Hospitality Sector Braces For Rs 7400 Cr Power Bill Amid Scorching Heat

Extreme heat is not just a comfort crisis, it is creating an energy cost crunch across India’s hospitality sector
As heatwaves scorch parts of India this summer, the country’s hospitality sector is grappling with another crisis, soaring electricity bills. A new report by Enlog estimates that power consumption across hotels, hostels and paying guest (PG) accommodations could reach 9.35 billion units during the summer months, nearly 10 per cent higher than last year.
The report found that, at an average tariff of Rs 8 per unit, this translates to a collective spend of over Rs 7,400 crore, a sharp increase from Rs 6,800 crore in 2024. For hotels, hostels, and paying guest accommodations, this surge is eating into operating margins and pushing many to reconsider their energy strategies.
What’s Driving The Energy Spike?
The report said that the answer, unsurprisingly, lies in the heat. Temperatures are climbing toward the 50°C mark in several regions, and cooling systems are working overtime to keep guests comfortable. According to Enlog’s data, the demand for air conditioners and coolers was already 25-30 per cent higher in February and March this year compared to the same months in 2024.
════════
* Brief *
Answer these questions using the article on hospitality power bills.
(a) By about how much could this summer's power consumption exceed last year's?
(b) What average tariff per unit does the report assume?
(c) How much higher was the demand for air conditioners and coolers in February and March compared with the same months in 2024?
════════
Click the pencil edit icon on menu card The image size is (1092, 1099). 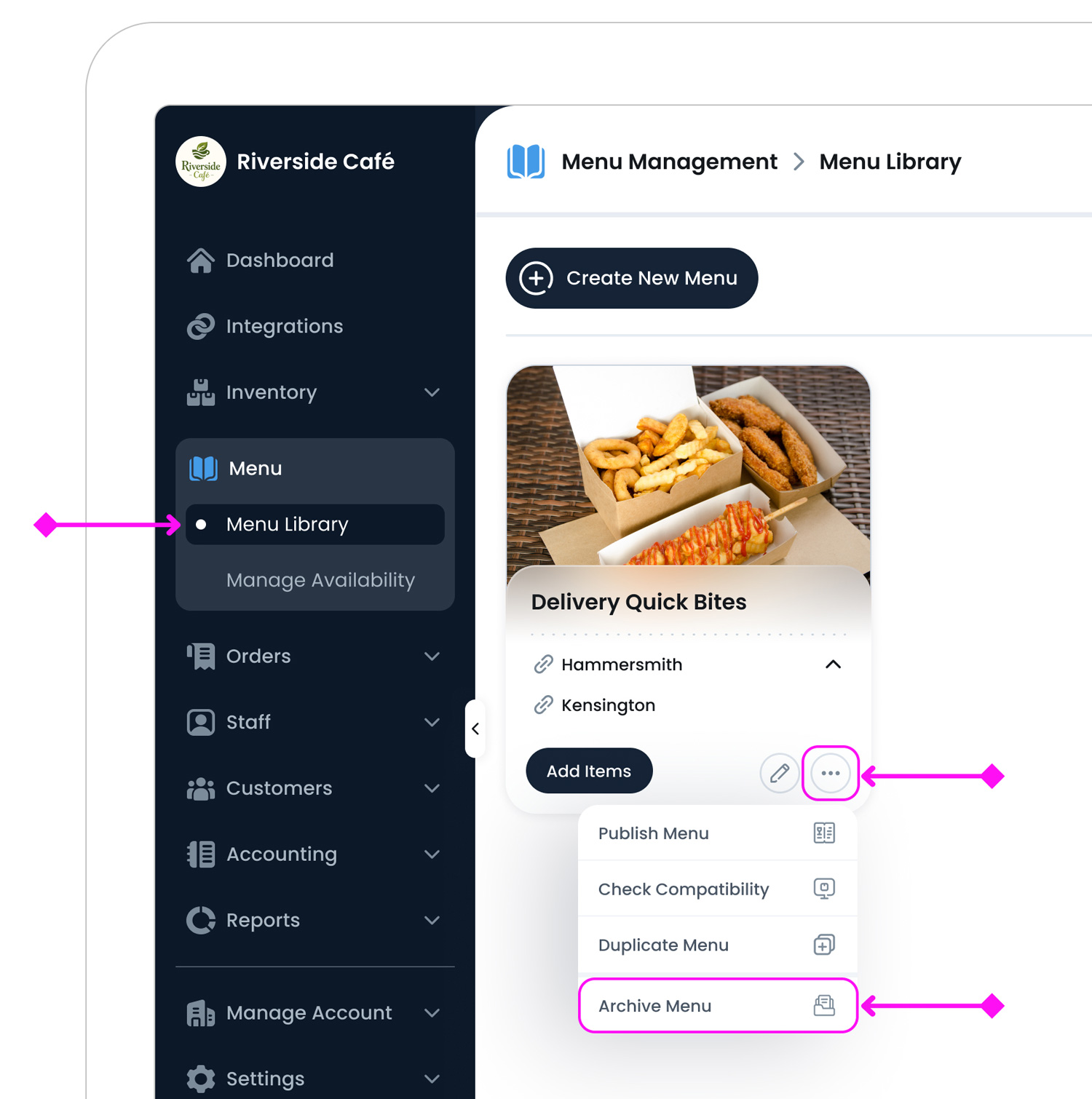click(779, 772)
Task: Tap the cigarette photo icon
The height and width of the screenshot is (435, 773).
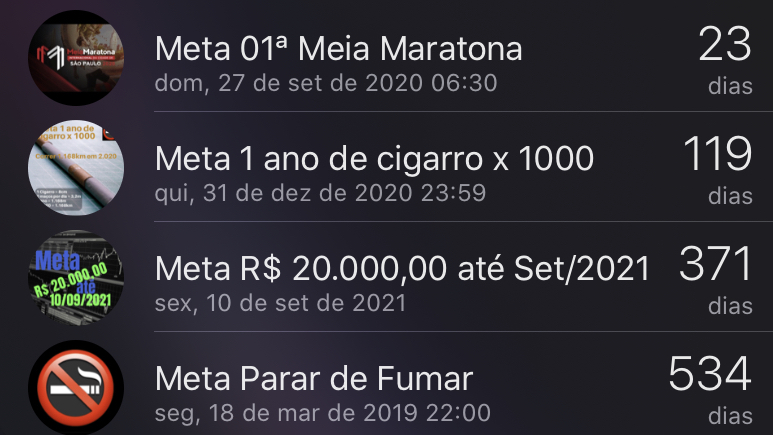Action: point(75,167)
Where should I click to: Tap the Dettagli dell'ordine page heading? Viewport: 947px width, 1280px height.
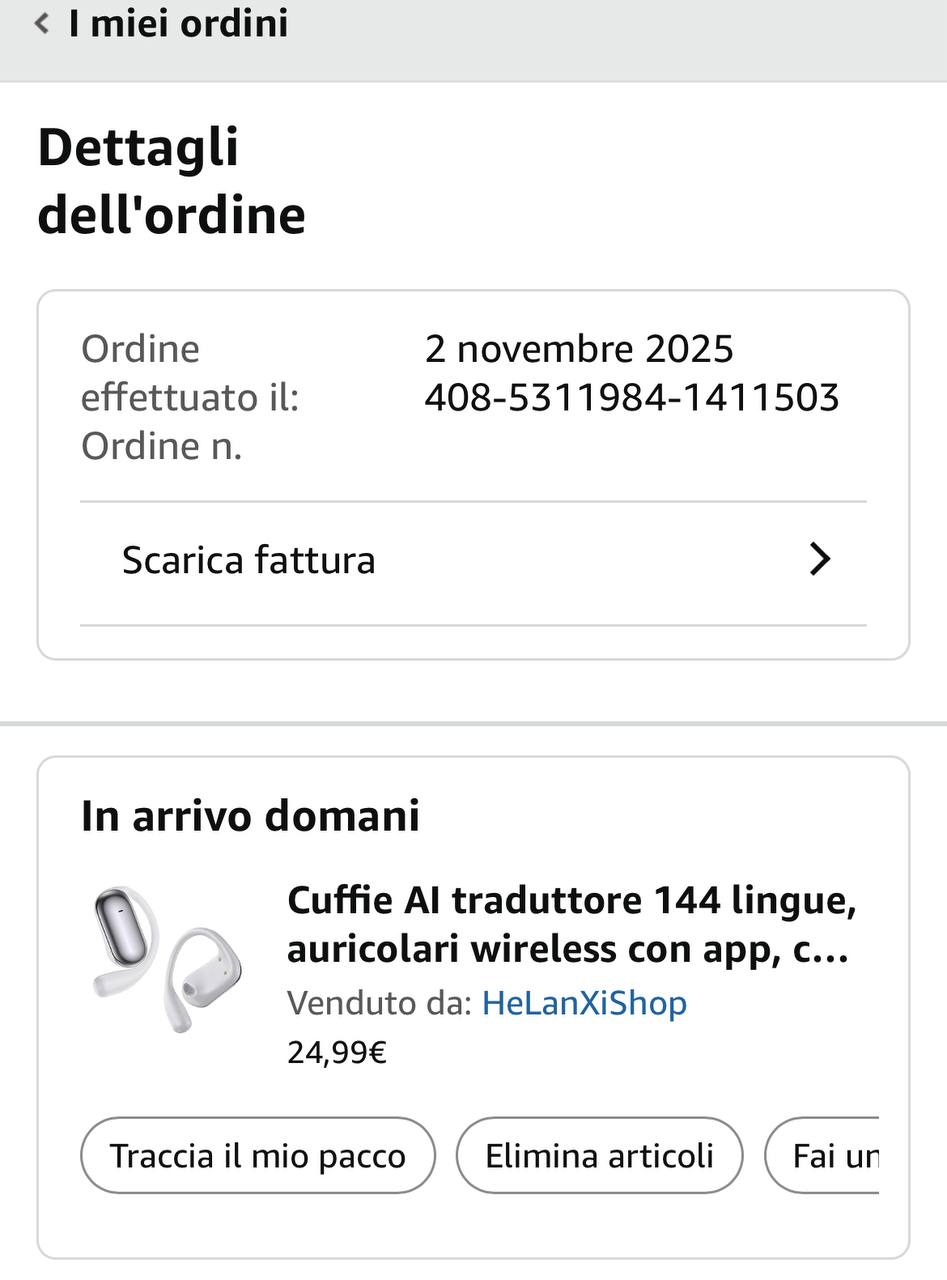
════════
* Exercise solution *
(a) Nearly 10 percent.
(b) Rs 8 per unit.
(c) 25 to 30 percent higher.